**EXTRACTED TEXT**

Monday, April 15, 2019

Modifying the weakness of democracies


Raymond Cattell had an interesting way of modifying the weakness of democracies, which tend to end up with the legal robbery of haves by have nots.

Cattell, a British and American psychologist known for his psychometric research into intrapersonal psychological structure, put it this way: majorities in democracies can tell you what they want, then an elite selected by comprehensive testing of merit can help you actually get what you want, rather than the ill-informed, greedy, power hungry, corrupt, selection process of most democracies.

The idea is to modify the weakness of democracy with a healthy form of meritocracy. Cattell based the selection of merit on his psychometric research into intrapersonal psychological structure, with such things as his empirical studies of Culture Fair Intelligence Tests to minimize the bias of written language and cultural background in intelligence testing.

**SOURCE DATA**
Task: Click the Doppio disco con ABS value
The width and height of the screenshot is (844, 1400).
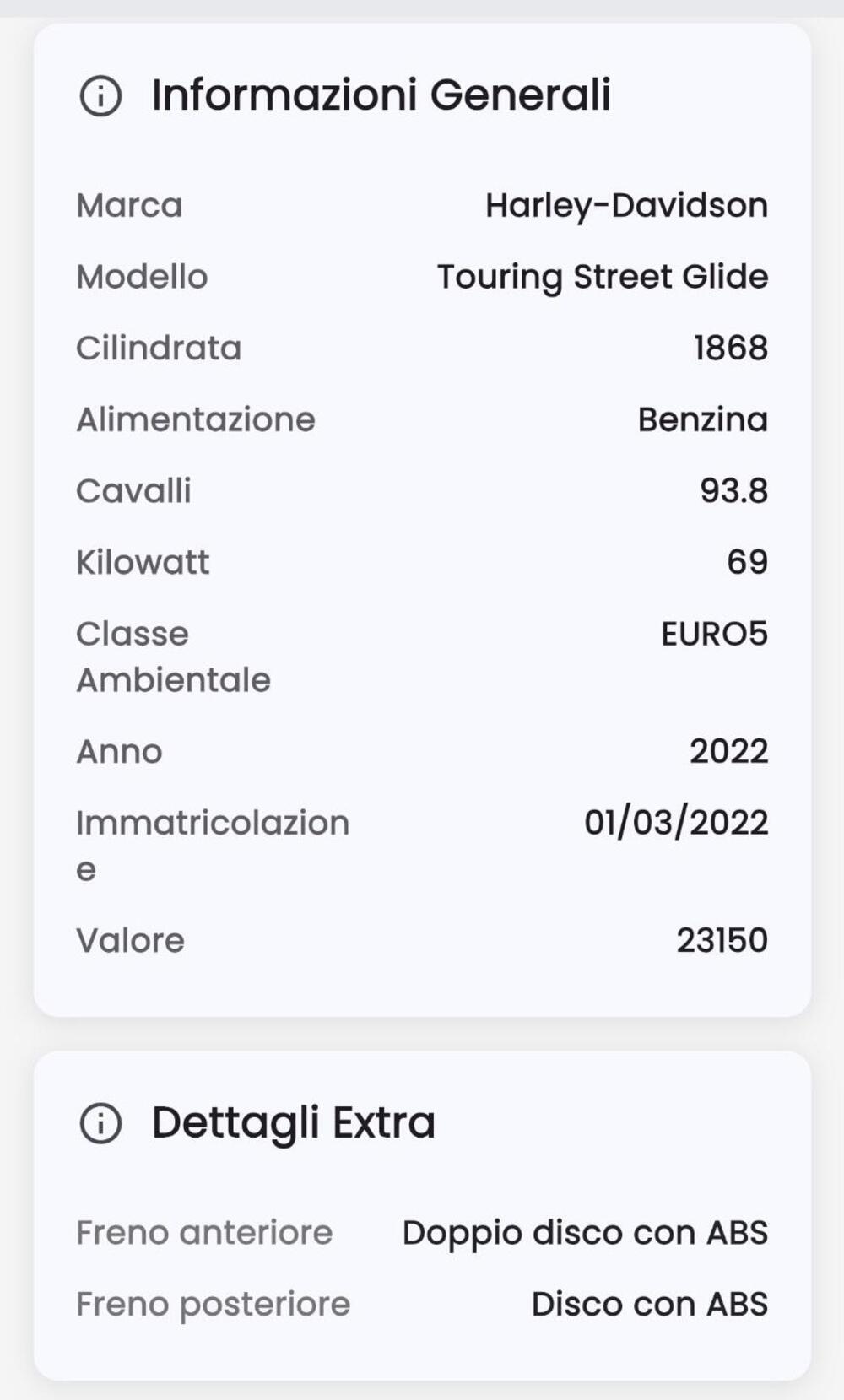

**EXERCISE SET**
**a.** Reproduce the stretch of the post on Cattell and democracy from "Raymond Cattell had" through "of most democracies." word for word.
**b.** According to the post on Cattell and democracy, what were Cattell's Culture Fair Intelligence Tests meant to accomplish? Answer in one to three sentences.
**c.** Extend the post on Cattell and democracy, picking up after its final sentence.

**RESULTS BY TASK**
**a.**
Raymond Cattell had an interesting way of modifying the weakness of democracies, which tend to end up with the legal robbery of haves by have nots.

Cattell, a British and American psychologist known for his psychometric research into intrapersonal psychological structure, put it this way: majorities in democracies can tell you what they want, then an elite selected by comprehensive testing of merit can help you actually get what you want, rather than the ill-informed, greedy, power hungry, corrupt, selection process of most democracies.

**b.** They were meant to minimize the bias that written language and cultural background introduce into intelligence testing. This supported Cattell's aim of basing the selection of a merit elite on his psychometric research.

**c.**
The related subject of an ethnopluralism of ethnostates also seeks to conservatively modify the weakness of democracy by advocating a reinvigoration of federalism to deal with the growing variety of ethnic groups in America with different genetic pools and different agendas, by adapting the Constitutional separation of powers and states to develop ethnostates, in harmony with real kin and ethnic-centered human nature.

These ideas, which sometimes seem pie in the sky, conservatively reform what we have now rather than having destructive radical revolution from the left or the right.